Back in the day, Fat Fairy’s life was an unmitigated misery; at least during the episodes not involving jam sponge or double cheese pizza. She was surrounded by gaggles of thin, twinkly fairies who flitted and flounced through the air on gossamer wings, while her wings were more like the carapace of a large bug. Hence, she didn’t so much flit as lumber into the air in the manner of a VW Beetle being hand-winched upwards by a bunch of inebriated undergraduates. Fat Fairy had no friends and never got invited to star in pantomime, except as a joke when, quite often, she was also required to pretend to be a man in drag.
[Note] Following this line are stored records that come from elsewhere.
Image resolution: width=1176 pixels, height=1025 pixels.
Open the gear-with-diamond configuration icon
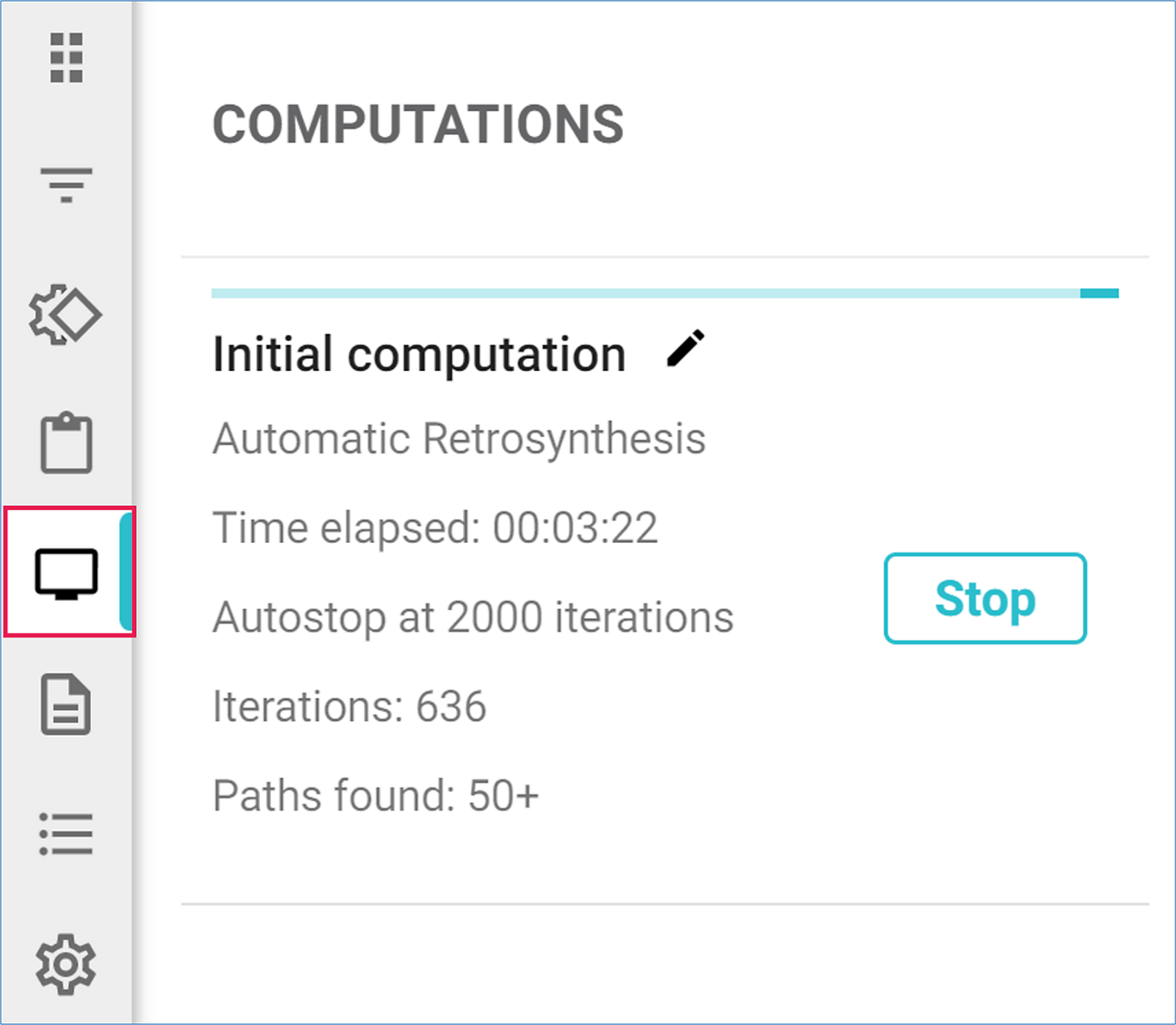pos(66,316)
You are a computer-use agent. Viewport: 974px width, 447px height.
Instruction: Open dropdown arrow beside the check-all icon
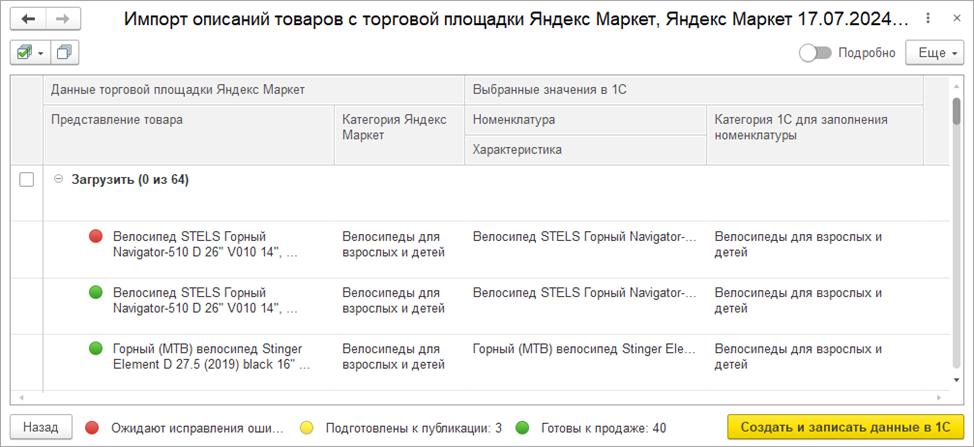tap(41, 53)
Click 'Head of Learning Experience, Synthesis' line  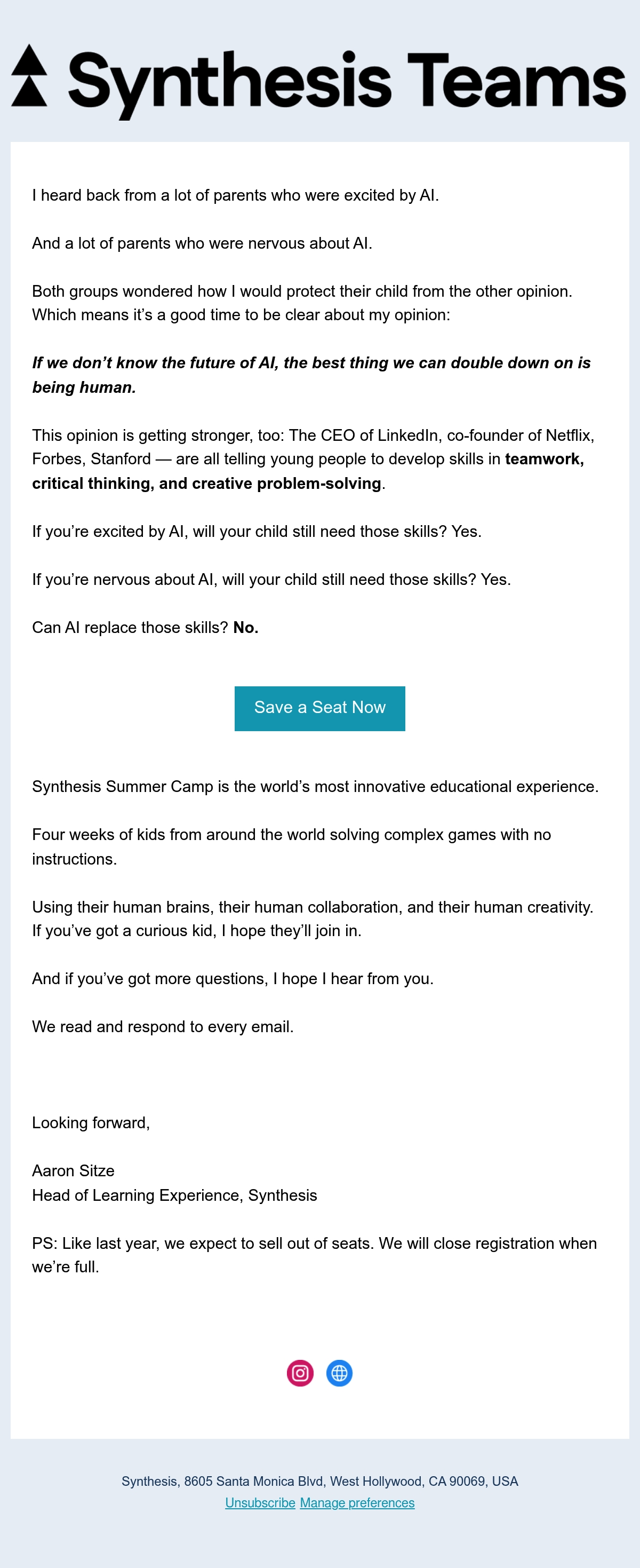pyautogui.click(x=174, y=1195)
Then, at about half past seven on a Monday morning (Greenwich Meantime, naturally), a huge invisible energy net, formed of particles so exotic they hadn’t even been assigned their own letter of the Greek alphabet, swept around the world, gathering up large moving objects and scanning them as it went, as if they all had bar codes. It dropped most of them pretty quickly back where they came from – minus a bit of memory for the event – but Fat Fairy stayed trapped. It turned out she really did have a bar code of sorts which the net had locked onto, the way a male moth locks onto his mate’s pheromones although mercifully with not quite the same outcome. The net swished around several times, making Fat Fairy dizzy so that she curled into a ball, closed her eyes, and concentrated on holding onto her lunch. She had already stowed her wings safely and sealed them in, although she wasn’t sure how she came to think of doing that and really it felt rather peculiar.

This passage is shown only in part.